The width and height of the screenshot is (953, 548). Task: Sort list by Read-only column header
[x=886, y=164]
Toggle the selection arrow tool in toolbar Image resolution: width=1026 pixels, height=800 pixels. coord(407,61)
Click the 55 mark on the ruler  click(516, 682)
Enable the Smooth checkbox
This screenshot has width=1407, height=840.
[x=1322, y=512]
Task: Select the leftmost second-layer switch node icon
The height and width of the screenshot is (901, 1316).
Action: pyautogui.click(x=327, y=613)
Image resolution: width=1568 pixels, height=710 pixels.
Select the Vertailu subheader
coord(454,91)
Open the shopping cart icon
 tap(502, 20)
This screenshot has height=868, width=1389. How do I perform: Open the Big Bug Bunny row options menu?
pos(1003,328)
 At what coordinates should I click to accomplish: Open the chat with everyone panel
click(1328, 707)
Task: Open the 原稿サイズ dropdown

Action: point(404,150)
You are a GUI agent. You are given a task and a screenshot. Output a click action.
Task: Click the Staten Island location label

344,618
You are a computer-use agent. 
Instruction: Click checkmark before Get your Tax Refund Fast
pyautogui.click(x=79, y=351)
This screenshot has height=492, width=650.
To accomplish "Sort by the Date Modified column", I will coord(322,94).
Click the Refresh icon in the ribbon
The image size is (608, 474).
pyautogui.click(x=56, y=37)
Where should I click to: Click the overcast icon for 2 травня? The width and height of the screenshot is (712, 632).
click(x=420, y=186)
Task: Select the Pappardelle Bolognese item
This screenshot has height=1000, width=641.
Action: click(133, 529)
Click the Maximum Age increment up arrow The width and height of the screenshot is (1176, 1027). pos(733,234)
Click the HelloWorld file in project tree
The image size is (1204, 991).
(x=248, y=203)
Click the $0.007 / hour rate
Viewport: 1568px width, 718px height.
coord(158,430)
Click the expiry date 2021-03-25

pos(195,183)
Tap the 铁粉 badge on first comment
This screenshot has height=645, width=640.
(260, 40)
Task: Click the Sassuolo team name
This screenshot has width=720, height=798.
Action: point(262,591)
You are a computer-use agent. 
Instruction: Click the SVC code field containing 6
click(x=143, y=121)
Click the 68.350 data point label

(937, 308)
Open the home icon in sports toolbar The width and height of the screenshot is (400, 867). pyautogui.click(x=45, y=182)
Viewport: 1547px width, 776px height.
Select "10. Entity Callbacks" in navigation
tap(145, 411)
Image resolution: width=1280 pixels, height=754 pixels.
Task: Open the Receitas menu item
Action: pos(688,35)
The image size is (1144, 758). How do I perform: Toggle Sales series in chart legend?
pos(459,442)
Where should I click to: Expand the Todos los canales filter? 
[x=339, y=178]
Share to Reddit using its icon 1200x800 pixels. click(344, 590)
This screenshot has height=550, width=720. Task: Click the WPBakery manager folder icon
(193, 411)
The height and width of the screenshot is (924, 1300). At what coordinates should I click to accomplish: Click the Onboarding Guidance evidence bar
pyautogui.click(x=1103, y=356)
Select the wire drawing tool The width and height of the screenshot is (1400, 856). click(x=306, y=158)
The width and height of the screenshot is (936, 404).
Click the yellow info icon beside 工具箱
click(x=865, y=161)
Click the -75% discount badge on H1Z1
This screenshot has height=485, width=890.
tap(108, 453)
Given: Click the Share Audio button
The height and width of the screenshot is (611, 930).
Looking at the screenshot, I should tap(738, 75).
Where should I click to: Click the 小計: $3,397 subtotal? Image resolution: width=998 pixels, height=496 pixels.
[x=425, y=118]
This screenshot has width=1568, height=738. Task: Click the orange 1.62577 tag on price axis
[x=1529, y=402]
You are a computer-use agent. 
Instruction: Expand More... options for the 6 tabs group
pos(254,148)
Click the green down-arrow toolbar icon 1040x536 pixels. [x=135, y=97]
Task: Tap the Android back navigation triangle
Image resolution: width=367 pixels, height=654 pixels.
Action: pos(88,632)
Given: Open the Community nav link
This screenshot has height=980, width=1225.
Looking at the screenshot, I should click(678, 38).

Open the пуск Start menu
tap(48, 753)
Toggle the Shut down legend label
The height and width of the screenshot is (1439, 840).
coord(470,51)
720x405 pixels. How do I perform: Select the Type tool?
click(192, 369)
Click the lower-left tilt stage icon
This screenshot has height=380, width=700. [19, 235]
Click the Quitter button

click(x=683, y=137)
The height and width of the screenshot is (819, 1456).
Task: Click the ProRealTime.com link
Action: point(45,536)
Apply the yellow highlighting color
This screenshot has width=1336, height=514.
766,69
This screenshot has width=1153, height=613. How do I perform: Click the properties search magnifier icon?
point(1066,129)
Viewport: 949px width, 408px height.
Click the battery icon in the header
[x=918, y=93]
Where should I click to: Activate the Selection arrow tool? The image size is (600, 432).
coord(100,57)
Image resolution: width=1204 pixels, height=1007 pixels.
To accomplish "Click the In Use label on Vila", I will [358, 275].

-*-*-

=== What you should do ===
Return every record above exactly as written.

=== Answer section ===
The width and height of the screenshot is (953, 548). Task: Sort list by Read-only column header
[x=886, y=164]
Toggle the selection arrow tool in toolbar Image resolution: width=1026 pixels, height=800 pixels. coord(407,61)
Click the 55 mark on the ruler  click(516, 682)
Enable the Smooth checkbox
This screenshot has width=1407, height=840.
[x=1322, y=512]
Task: Select the leftmost second-layer switch node icon
The height and width of the screenshot is (901, 1316).
Action: pyautogui.click(x=327, y=613)
Image resolution: width=1568 pixels, height=710 pixels.
Select the Vertailu subheader
coord(454,91)
Open the shopping cart icon
 tap(502, 20)
This screenshot has height=868, width=1389. How do I perform: Open the Big Bug Bunny row options menu?
pos(1003,328)
 At what coordinates should I click to accomplish: Open the chat with everyone panel
click(1328, 707)
Task: Open the 原稿サイズ dropdown

Action: point(404,150)
You are a GUI agent. You are given a task and a screenshot. Output a click action.
Task: Click the Staten Island location label

344,618
You are a computer-use agent. 
Instruction: Click checkmark before Get your Tax Refund Fast
pyautogui.click(x=79, y=351)
This screenshot has height=492, width=650.
To accomplish "Sort by the Date Modified column", I will coord(322,94).
Click the Refresh icon in the ribbon
The image size is (608, 474).
pyautogui.click(x=56, y=37)
Where should I click to: Click the overcast icon for 2 травня? The width and height of the screenshot is (712, 632).
click(x=420, y=186)
Task: Select the Pappardelle Bolognese item
This screenshot has height=1000, width=641.
Action: click(133, 529)
Click the Maximum Age increment up arrow The width and height of the screenshot is (1176, 1027). pos(733,234)
Click the HelloWorld file in project tree
The image size is (1204, 991).
(x=248, y=203)
Click the $0.007 / hour rate
Viewport: 1568px width, 718px height.
coord(158,430)
Click the expiry date 2021-03-25

pos(195,183)
Tap the 铁粉 badge on first comment
This screenshot has height=645, width=640.
(260, 40)
Task: Click the Sassuolo team name
This screenshot has width=720, height=798.
Action: point(262,591)
You are a computer-use agent. 
Instruction: Click the SVC code field containing 6
click(x=143, y=121)
Click the 68.350 data point label

(937, 308)
Open the home icon in sports toolbar The width and height of the screenshot is (400, 867). pyautogui.click(x=45, y=182)
Viewport: 1547px width, 776px height.
Select "10. Entity Callbacks" in navigation
tap(145, 411)
Image resolution: width=1280 pixels, height=754 pixels.
Task: Open the Receitas menu item
Action: pos(688,35)
The image size is (1144, 758). How do I perform: Toggle Sales series in chart legend?
pos(459,442)
Where should I click to: Expand the Todos los canales filter? 
[x=339, y=178]
Share to Reddit using its icon 1200x800 pixels. click(344, 590)
This screenshot has height=550, width=720. Task: Click the WPBakery manager folder icon
(193, 411)
The height and width of the screenshot is (924, 1300). At what coordinates should I click to accomplish: Click the Onboarding Guidance evidence bar
pyautogui.click(x=1103, y=356)
Select the wire drawing tool The width and height of the screenshot is (1400, 856). click(x=306, y=158)
The width and height of the screenshot is (936, 404).
Click the yellow info icon beside 工具箱
click(x=865, y=161)
Click the -75% discount badge on H1Z1
This screenshot has height=485, width=890.
tap(108, 453)
Given: Click the Share Audio button
The height and width of the screenshot is (611, 930).
Looking at the screenshot, I should tap(738, 75).
Where should I click to: Click the 小計: $3,397 subtotal? Image resolution: width=998 pixels, height=496 pixels.
[x=425, y=118]
This screenshot has width=1568, height=738. Task: Click the orange 1.62577 tag on price axis
[x=1529, y=402]
You are a computer-use agent. 
Instruction: Expand More... options for the 6 tabs group
pos(254,148)
Click the green down-arrow toolbar icon 1040x536 pixels. [x=135, y=97]
Task: Tap the Android back navigation triangle
Image resolution: width=367 pixels, height=654 pixels.
Action: pos(88,632)
Given: Open the Community nav link
This screenshot has height=980, width=1225.
Looking at the screenshot, I should click(678, 38).

Open the пуск Start menu
tap(48, 753)
Toggle the Shut down legend label
The height and width of the screenshot is (1439, 840).
coord(470,51)
720x405 pixels. How do I perform: Select the Type tool?
click(192, 369)
Click the lower-left tilt stage icon
This screenshot has height=380, width=700. [19, 235]
Click the Quitter button

click(x=683, y=137)
The height and width of the screenshot is (819, 1456).
Task: Click the ProRealTime.com link
Action: point(45,536)
Apply the yellow highlighting color
This screenshot has width=1336, height=514.
766,69
This screenshot has width=1153, height=613. How do I perform: Click the properties search magnifier icon?
point(1066,129)
Viewport: 949px width, 408px height.
Click the battery icon in the header
[x=918, y=93]
Where should I click to: Activate the Selection arrow tool? The image size is (600, 432).
coord(100,57)
Image resolution: width=1204 pixels, height=1007 pixels.
To accomplish "Click the In Use label on Vila", I will [358, 275].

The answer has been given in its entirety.